Birch et Cole ont montré que l'électro-encéphalogramme des sujets change de façon importante en fréquences et en amplitude après qu'ils ont nagé avec des dauphins. Aucun changement n'a été constaté pour le groupe de contrôle, dont les sujets ont nagé sans les dauphins. Les deux auteurs ont présenté cette «idée» lors d'une conférence en 1996. Depuis, le public semble vouloir croire à la chose (Brensing).

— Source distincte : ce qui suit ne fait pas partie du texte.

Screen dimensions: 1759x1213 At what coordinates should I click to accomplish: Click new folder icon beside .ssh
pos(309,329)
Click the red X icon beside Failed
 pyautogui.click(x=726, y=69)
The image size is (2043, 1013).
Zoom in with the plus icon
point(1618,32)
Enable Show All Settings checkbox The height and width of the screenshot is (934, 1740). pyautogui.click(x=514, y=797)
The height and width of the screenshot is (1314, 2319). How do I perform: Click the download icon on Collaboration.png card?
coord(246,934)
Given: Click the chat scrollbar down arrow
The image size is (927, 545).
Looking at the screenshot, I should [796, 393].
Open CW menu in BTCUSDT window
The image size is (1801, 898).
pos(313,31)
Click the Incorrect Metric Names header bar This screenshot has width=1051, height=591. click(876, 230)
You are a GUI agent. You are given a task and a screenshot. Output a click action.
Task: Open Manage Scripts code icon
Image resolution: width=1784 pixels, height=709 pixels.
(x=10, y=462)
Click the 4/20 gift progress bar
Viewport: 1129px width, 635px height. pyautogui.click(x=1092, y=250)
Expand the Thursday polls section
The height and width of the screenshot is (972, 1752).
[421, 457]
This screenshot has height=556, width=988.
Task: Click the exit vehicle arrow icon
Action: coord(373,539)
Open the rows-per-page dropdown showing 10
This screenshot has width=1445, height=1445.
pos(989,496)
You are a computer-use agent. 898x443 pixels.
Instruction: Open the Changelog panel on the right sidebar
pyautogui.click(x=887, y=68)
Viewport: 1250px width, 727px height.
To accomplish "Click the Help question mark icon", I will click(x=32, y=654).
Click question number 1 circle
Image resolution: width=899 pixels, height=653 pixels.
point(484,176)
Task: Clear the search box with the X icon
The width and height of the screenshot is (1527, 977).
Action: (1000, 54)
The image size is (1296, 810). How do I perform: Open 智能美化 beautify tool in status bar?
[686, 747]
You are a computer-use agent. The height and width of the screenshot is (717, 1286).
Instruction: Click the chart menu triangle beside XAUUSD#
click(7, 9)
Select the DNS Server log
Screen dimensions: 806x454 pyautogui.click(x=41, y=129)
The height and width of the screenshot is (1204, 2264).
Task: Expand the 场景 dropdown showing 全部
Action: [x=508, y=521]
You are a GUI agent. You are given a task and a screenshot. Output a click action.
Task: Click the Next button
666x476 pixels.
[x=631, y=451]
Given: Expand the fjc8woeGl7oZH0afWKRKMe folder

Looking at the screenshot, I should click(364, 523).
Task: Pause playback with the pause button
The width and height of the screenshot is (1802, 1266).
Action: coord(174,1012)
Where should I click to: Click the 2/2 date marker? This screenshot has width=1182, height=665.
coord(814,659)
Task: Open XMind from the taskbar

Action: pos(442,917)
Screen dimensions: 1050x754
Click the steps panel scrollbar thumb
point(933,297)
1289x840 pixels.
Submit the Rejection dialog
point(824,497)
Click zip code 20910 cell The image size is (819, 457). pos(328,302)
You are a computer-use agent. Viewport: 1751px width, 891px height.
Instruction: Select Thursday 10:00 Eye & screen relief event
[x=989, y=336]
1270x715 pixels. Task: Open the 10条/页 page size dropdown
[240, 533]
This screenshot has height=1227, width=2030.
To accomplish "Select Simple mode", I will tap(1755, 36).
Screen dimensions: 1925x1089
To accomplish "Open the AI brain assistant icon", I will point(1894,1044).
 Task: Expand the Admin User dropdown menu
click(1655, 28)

Malheureusement, Brensing et autres ont étudié la question et ont conclu que

... même si les dauphins produisaient des ultrasons de façon continue à la puissance maximale de 230 dB, le temps d'application de 10 secondes par patient n'est pas assez long pour se comparer à un traitement médical par ultrasons. En outre, il semble pratiquement impossible qu'un dauphin puisse produire des ultrasons pendant plusieurs minutes à une puissance maximale en direction d'un même patient. Si la chose pouvait néanmoins se produire, les ultrasons risqueraient d'endommager les tissus du sujet (Brensing et autres 2003).

Et puis, si ce sont les ultrasons qui guérissent, pourquoi ne pas employer carrément l'ultrasonothérapie?

Deux chercheurs britanniques se sont creusé le crâne pour en arriver à la théorie que «le système d'écholocation, la valeur esthétique et les émotions produites par l'interaction avec les dauphins pourraient expliquer les propriétés thérapeutiques de ces mammifères».*

L'un des premiers promoteurs de l'interaction entre les humains et les dauphins, John Lilly, m.d., a également été un pionnier de l'auto expérimentation du LSD et de la recherche en privation sensorielle. Lilly se prenait pour un médium, en communication avec des extraterrestres qui le guidaient dans son travail par l'intermédiaire des dauphins. Oui, il considérait les dauphins comme des intermédiaires métapsychiques entre les extraterrestres et lui.* On n'a pas grand raison de croire les intuitions métapsychiques ou psychotiques de Lilly.

Malgré le manque d'expériences menées de façon appropriée, la delphinothérapie constitue un phénomène mondial virtuellement non réglementé. Un groupe en particulier, la Upledger Foundation, unit à des fins mercantiles deux types spéciaux de charlatanisme, la thérapie crânio-sacrale et la delphinothérapie. Leur programme de quatre jours à 4500 $ attirera sans doute de nombreux parents désespérés qui cherchent un traitement pour des enfants «dont le diagnostic va de la paralysie cérébrale aux lésions traumatiques au cerveau ou à la moelle épinière et à la douleur chronique».

Un dauphin

S'il n'y avait pas tant de parcs d'attractions aquatiques et de delphinariums, on ne s'intéresserait pas autant à la delphinothérapie. Il n'est pas difficile d'être attiré par ces mammifères éternellement souriants, mais nous nous trompons si nous croyons savoir ce que c'est que d'être un dauphin. Quoi qu'il en soit, ce sont des animaux sauvages, et les utiliser pour notre amusement ou notre bien-être imaginaire semble aussi cruel qu'injustifié. (Betsy Smith, l'une des pionnières de la delphinothérapie pour les enfants autistes, a laissé tomber ses recherches auprès de dauphins en captivité pour des raisons d'éthique.) Il est touchant que tant de personnes soient ainsi émues ou stimulées par leur rencontre avec des dauphins, mais il faut être vraiment naïfs pour penser que ces merveilleux animaux veulent la même chose que nous: notre bien-être et notre bonne santé.